De plus, en la perçant, il avait bien senti que la voie était déjà toute tracée.
    —  Puella sed non virgo : jeune
fille mais pas vierge, lui avait cité son favori, le sire de Craon, seigneur
de Sablé, alors qu’il se confiait à lui au lendemain des noces.
    — Il aurait été fâcheux que je lui en parle, mais
c’est elle qui y fit allusion en me faisant accroire que l’hymen se dissolvait
de lui-même avec l’âge, s’était-il encore confié.
    — J’ai ouï plutôt qu’il s’épaississait jusqu’à
être comme opercule d’escargot en hiver, lui avait répondu son favori en
éclatant d’un rire gras, et en citant : « À pucelle fanée, verge d’acier ».
    Baron breton, le seigneur de Sablé avait été
l’artisan de ce mariage, il avait arraché Valentine au seigneur de Milan
contre la perspective que sa fille serait un jour, et sans nul doute, reine de
France. Craon était un homme mûr de bientôt quarante-cinq ans, et homme de cour
s’il en était. Parent du duc de Bretagne, il exerçait son emprise perverse
sur Orléans, ne visant à travers lui que l’héritier du trône et le profit qu’il
pouvait en tirer. Craon était un hédoniste, perdu de femmes et de jeux, qui
sacrifiait tout à ses plaisirs. Louis en avait fait cependant son cicérone
alors qu’il n’avait que quinze ans. L’adolescent se montra, de par sa nature, un
excellent disciple. Louis avait l’orgueil des Valois, et son bon plaisir
faisait loi.

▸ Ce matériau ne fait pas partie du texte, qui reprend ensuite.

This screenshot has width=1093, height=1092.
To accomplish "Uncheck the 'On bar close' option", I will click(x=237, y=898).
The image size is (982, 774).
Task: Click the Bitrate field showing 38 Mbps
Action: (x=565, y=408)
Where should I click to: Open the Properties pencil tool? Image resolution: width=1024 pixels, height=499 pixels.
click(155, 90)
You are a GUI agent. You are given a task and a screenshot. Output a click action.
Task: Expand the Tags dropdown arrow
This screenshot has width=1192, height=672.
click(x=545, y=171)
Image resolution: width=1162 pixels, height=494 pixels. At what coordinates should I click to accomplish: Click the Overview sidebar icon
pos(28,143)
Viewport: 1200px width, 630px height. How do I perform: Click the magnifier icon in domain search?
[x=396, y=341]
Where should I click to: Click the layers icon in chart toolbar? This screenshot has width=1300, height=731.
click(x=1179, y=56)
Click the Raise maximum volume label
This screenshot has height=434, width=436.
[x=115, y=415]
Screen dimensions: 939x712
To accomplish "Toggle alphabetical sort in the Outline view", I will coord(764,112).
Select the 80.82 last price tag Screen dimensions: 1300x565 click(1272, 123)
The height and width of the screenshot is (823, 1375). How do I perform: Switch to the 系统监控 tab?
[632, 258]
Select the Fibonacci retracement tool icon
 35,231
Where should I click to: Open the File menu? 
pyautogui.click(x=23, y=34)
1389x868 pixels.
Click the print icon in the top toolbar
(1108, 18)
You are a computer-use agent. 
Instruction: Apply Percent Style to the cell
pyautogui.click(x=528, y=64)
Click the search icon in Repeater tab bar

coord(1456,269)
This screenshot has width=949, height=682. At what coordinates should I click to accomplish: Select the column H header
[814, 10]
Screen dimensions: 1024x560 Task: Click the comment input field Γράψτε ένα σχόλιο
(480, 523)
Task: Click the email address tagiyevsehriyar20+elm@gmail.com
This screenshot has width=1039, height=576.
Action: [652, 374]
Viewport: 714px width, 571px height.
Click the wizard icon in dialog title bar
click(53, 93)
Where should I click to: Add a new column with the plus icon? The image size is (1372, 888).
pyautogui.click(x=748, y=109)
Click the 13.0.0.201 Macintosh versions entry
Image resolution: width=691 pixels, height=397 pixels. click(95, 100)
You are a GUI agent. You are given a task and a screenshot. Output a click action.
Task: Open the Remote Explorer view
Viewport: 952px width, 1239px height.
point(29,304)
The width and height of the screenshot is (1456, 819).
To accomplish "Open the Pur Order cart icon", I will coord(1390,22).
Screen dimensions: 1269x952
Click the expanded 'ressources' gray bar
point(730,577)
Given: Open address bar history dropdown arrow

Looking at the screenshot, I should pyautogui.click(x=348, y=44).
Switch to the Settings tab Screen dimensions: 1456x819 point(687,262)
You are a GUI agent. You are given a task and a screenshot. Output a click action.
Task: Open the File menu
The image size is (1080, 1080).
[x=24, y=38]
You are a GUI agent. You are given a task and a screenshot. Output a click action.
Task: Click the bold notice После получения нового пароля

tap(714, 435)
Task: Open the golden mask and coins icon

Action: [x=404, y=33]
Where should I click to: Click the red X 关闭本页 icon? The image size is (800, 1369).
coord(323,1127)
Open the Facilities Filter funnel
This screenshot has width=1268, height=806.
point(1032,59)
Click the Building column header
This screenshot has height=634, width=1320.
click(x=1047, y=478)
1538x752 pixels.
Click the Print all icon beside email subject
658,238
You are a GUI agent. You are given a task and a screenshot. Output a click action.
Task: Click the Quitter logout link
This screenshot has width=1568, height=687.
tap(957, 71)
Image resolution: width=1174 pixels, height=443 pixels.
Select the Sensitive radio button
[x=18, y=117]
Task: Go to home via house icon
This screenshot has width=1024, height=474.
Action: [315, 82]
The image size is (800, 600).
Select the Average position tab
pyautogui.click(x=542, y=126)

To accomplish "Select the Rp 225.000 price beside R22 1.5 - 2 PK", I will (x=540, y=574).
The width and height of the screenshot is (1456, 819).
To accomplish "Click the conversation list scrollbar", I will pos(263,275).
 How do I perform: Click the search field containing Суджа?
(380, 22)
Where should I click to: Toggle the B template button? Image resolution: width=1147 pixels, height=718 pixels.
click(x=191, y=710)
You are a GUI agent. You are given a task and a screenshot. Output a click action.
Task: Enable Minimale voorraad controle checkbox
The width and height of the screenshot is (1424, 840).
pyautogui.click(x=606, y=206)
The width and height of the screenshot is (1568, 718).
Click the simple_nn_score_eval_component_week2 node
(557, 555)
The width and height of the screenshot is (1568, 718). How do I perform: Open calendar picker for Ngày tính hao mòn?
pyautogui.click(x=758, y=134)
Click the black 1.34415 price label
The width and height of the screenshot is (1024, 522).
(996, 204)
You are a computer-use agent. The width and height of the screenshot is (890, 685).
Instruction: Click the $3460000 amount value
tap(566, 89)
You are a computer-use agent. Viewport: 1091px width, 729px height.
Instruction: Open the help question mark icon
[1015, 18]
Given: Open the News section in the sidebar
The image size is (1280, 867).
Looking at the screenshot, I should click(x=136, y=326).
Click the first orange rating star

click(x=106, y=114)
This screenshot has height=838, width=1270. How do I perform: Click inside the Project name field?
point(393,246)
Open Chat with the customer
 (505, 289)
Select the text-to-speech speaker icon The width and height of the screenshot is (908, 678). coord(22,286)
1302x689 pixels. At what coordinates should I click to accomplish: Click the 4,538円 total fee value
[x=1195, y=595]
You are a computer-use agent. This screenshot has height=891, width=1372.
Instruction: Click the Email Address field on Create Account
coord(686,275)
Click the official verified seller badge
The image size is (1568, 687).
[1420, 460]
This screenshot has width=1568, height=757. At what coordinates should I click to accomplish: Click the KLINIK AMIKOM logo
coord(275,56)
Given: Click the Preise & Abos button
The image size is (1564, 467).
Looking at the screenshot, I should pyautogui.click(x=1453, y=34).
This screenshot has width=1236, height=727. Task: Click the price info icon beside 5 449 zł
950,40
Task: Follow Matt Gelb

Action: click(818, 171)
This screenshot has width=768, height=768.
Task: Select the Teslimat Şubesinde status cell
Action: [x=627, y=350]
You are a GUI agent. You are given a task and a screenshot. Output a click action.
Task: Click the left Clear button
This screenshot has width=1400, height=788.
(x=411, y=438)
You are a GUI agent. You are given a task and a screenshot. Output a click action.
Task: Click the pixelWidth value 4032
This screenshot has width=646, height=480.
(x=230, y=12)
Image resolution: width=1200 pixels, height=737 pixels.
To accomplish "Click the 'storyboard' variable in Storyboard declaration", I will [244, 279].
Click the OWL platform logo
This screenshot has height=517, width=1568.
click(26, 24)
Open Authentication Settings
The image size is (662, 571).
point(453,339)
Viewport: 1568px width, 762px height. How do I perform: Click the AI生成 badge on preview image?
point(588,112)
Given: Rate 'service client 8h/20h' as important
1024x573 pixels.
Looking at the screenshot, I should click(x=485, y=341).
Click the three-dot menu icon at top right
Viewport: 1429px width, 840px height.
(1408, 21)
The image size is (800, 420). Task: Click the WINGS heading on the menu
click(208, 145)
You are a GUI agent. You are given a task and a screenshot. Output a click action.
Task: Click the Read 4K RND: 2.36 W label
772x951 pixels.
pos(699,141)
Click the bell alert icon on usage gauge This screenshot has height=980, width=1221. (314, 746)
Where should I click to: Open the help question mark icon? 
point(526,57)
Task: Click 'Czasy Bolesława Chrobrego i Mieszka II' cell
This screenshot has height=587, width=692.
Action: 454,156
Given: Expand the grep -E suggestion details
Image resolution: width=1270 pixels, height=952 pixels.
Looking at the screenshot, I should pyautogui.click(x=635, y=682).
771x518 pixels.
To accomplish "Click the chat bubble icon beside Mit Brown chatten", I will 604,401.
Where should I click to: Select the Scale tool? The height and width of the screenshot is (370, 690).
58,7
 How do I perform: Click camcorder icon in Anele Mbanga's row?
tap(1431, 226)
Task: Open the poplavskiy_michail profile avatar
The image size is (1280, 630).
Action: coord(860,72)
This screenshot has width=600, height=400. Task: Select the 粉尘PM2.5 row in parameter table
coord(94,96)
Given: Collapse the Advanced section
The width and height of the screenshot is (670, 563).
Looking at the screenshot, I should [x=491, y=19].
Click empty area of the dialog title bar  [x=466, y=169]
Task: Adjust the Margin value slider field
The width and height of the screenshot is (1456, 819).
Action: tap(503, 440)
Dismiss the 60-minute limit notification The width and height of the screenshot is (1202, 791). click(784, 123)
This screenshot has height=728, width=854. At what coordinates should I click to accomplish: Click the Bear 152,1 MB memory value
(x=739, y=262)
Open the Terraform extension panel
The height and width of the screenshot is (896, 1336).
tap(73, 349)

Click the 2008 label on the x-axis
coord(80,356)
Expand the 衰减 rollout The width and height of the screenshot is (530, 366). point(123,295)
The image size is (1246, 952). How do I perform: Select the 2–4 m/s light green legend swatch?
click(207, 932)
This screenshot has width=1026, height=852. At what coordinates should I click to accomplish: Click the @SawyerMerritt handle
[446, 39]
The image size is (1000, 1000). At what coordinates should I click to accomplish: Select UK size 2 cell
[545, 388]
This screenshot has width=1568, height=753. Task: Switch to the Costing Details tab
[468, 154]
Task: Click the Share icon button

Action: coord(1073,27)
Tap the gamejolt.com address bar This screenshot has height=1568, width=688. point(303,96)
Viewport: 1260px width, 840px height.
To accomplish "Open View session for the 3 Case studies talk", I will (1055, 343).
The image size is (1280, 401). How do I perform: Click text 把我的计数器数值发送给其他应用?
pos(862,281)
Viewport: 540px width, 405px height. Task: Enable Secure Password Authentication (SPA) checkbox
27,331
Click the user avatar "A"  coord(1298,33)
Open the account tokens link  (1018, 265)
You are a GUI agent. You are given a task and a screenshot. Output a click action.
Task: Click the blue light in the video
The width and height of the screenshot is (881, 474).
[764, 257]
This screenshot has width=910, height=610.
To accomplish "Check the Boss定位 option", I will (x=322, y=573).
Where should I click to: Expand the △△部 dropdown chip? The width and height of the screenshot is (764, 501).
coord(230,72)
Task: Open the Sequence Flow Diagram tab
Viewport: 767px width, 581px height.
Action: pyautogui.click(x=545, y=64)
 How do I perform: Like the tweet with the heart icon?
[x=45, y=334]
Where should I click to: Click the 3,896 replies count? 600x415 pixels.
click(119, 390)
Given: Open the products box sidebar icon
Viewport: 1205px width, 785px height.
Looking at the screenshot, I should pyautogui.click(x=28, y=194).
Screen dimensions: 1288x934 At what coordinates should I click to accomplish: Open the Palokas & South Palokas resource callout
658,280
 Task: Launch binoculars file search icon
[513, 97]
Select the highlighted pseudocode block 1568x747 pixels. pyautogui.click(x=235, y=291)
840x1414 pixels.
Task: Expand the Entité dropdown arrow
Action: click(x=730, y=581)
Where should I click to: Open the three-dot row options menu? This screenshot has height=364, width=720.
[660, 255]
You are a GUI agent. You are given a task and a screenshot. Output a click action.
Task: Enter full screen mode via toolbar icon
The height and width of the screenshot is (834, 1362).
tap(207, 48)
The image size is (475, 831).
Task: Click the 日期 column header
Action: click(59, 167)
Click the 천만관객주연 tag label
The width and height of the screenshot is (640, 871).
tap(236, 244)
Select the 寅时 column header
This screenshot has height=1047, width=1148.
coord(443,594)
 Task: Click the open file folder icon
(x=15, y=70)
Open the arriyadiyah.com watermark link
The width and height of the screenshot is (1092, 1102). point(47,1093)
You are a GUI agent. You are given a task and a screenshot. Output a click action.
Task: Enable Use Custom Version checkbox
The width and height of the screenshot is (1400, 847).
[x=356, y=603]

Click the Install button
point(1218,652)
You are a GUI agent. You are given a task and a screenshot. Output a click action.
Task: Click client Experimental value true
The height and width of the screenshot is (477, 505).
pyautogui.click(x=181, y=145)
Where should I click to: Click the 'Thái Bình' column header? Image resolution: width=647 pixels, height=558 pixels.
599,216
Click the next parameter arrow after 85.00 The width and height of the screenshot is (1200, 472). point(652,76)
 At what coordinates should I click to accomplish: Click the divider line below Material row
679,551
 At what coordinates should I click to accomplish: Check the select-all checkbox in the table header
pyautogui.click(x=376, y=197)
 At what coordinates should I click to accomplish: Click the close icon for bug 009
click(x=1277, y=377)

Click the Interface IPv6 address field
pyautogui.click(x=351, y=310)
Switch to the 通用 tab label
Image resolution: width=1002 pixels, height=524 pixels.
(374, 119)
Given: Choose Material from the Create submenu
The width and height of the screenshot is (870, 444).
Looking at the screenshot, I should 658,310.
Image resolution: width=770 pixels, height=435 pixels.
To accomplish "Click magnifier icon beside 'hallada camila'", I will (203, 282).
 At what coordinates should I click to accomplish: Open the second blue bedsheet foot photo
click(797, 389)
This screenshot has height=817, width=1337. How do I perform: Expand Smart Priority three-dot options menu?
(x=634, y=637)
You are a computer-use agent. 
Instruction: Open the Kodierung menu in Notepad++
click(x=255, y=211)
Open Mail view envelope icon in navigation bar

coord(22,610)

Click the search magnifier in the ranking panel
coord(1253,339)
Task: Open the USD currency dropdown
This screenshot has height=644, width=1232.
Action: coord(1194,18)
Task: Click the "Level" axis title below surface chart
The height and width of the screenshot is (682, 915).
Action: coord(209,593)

Aussi la perfidie insidieuse du Breton ne rencontra guère de
difficulté à le convaincre que le premier-né de la reine était un bâtard du
sire de Bois-Bourdon, jusqu’à le rendre complice d’un infanticide [20] .
Mais si la conscience du prince le torturait encore, ce n’était pas pour le
crime d’un bébé de deux mois, mais par la crainte d’avoir, par fausseté, fait
porter une main criminelle sur un enfant de sang royal, ce qui lui vaudrait la
damnation éternelle. Car Louis était un jouisseur, mais aussi un dévot.
    Le prince s’était fait homme, d’une argile moins
facile à pétrir aujourd’hui, et parfois son favori l’irritait par sa langue
acérée. Actuellement, il savait Craon en Bretagne, les courtisans rentraient
par petits paquets, mais l’empêchement du roi et l’ambiance morne de l’Hôtel ne
les retenaient guère, et tous se hâtaient à visiter leurs fiefs, embrasser, pour
certains, femme et enfants, et, pour tous, c’était le temps de collecter le
bénéfice des impôts afin de regarnir leurs bourses épuisées par le voyage du
Midi. Esseulé, Louis s’ennuyait ferme et ruminait.